Pechino: Il vescovo è andato all'estero in modo illegale
La diocesi di Qiqihar teme una campagna di distruzione e di arresti, come sta avvenendo in altre zone del paese
Pechino (AsiaNews) - La Cina ha subito negato che il vescovo Wei Jingyi sia in prigione e afferma che il prelato della chiesa sotterranea è solo in stato di fermo perché sospettato di essere andato all'estero in modo illegale. Fonti di AsiaNews in Cina hanno confermato invece che il vescovo è tenuto in prigione ad Harbin.
Ieri il portavoce della Sala Stampa Joaqin Navarro Valls aveva detto che il Vaticano provava "preoccupazione e tristezza" per la notizia dell'arresto del vescovo e chiedeva al governo cinese di rivelare le accuse contro di lui, come "avviene in ogni stato di diritto".
Oggi il portavoce del Ministero degli Esteri Liu Jianchao, alla conferenza stampa settimanale, ha dichiarato che "gli organi della Pubblica Sicurezza non hanno preso nessuna misura restrittiva contro di lui [il vescovo Wei Jingyi]" e che "le voci riportate non corrispondono ai fatti".
Un responsabile degli Uffici Affari Religiosi, intervistato da Reuters, ha detto che il suo ufficio ha bloccato mons. Wei per "parlare con lui". Secondo il responsabile il vescovo "si è recato all'estero con un documento di identificazione che portava il suo nome, ma la foto non era sua".
Il membro dell'UAR ha detto che l'Ufficio sta investigando la situazione: "Secondo la legge cinese, abbiamo il diritto di investigarlo". Ma ha rifiutato di rispondere alla domanda se mons. Wei Jingyi è in prigione.
Fonti di AsiaNews nell'area hanno confermato che il vescovo è in prigione ad Harbin. Secondo tali fonti, se il vescovo avesse richiesto il passaporto per poter viaggiare all'estero, gli sarebbe stato negato. Per la sua fedeltà al Papa, mons. Wei Jingyi è sospettato di avere "rapporti con uno stato straniero".
Intanto i fedeli della diocesi di Qiqihar "sono tranquilli, ma c'è tensione". I fedeli temono che le strutture della diocesi seminario, chiesa, ecc. - vengano distrutti.
Il governo cinese ha lanciato da mesi una nuova campagna contro le comunità sotterranee, che rifiutano il controllo asfissiante del governo.
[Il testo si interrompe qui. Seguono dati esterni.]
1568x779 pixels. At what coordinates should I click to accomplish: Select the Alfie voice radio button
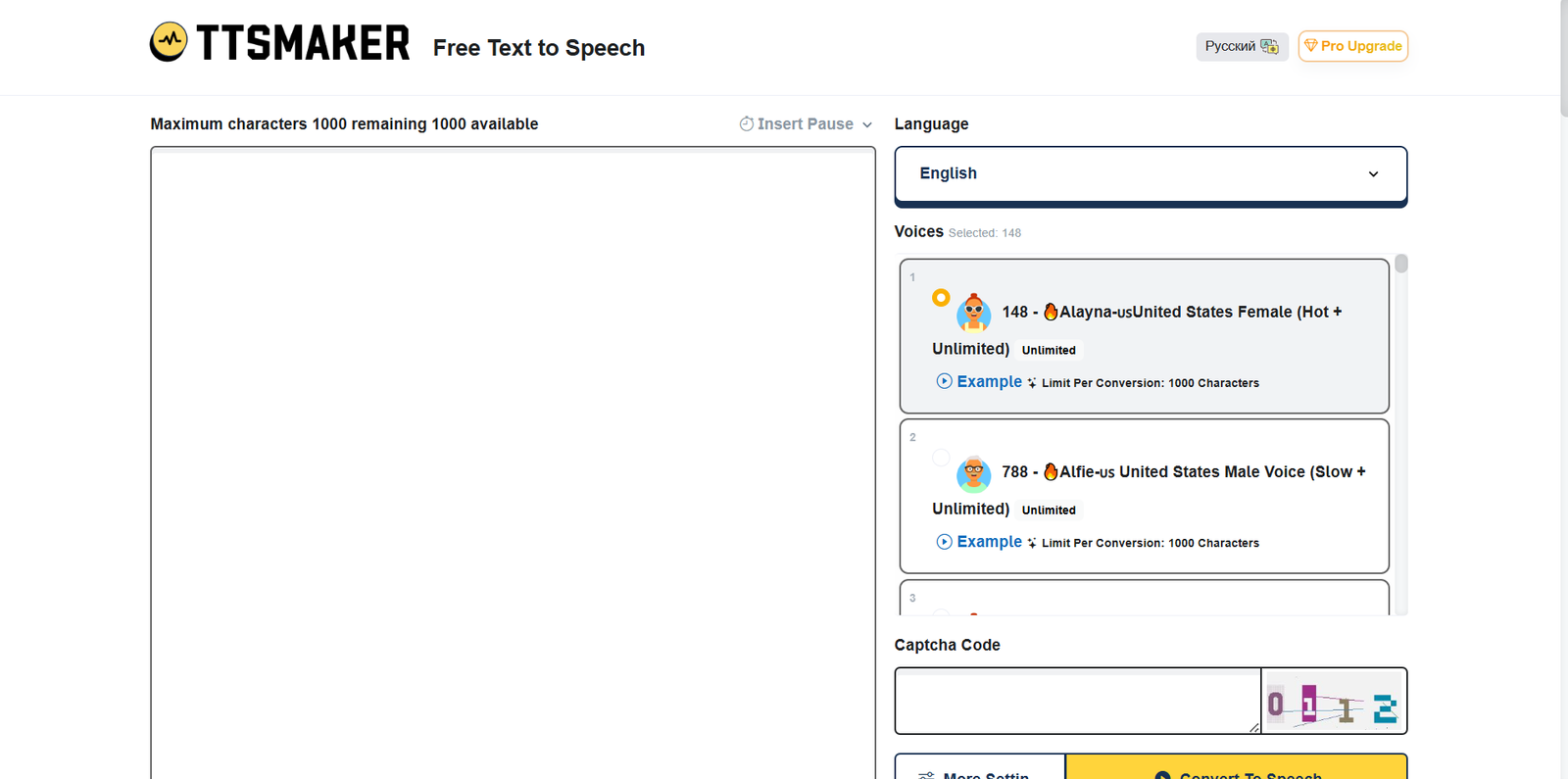point(941,458)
Non essendo registrate presso l'Ufficio Affari Religiosi, esse sono illegali e vengono spesso accusate di "turbare l'ordine pubblico".
In diverse regioni della Cina (Fujian, Zhejiang, Mongolia Interna, Henan) è in atto una capillare ricerca dei cristiani sotterranei per costringerli ad aderire all'Associazione Patriottica, la longa manus del governo per il controllo della Chiesa, che ha come compito di creare una chiesa autonoma dall'obbedienza al Papa. Coloro che non aderiscono vengono imprigionati e gli edifici di culto (baracche, case, piccoli templi) smantellati e distrutti. Un procedimento simile avviene anche per le altre comunità religiose non registrate.